Data for this task –
++++++

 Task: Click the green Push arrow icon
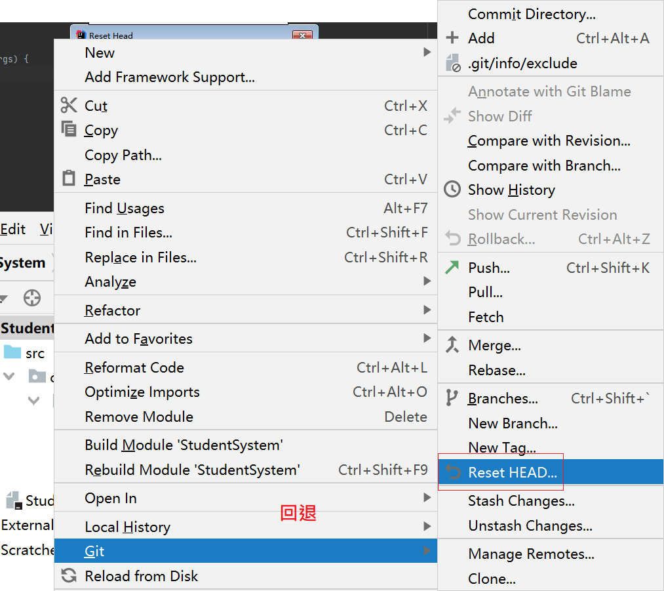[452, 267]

++++++

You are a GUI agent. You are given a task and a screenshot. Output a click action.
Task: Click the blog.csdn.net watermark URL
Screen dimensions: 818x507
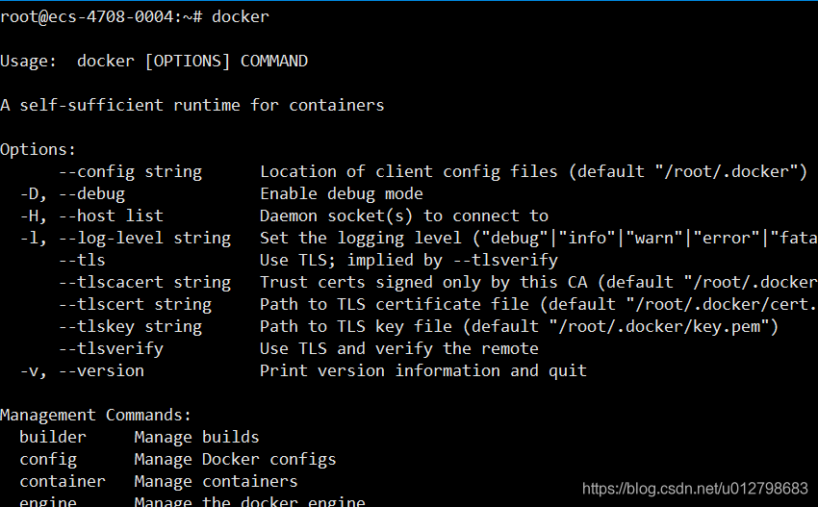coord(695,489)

++++++

Aim of the exercise –
Copy the part of the material that opens with the line containing "You are a GUI" and closes with the line containing "coord(695,489)", keeping both of those lines, and leave the pictures out of your answer.

Output for this task –
You are a GUI agent. You are given a task and a screenshot. Output a click action.
Task: Click the blog.csdn.net watermark URL
Screen dimensions: 818x507
coord(695,489)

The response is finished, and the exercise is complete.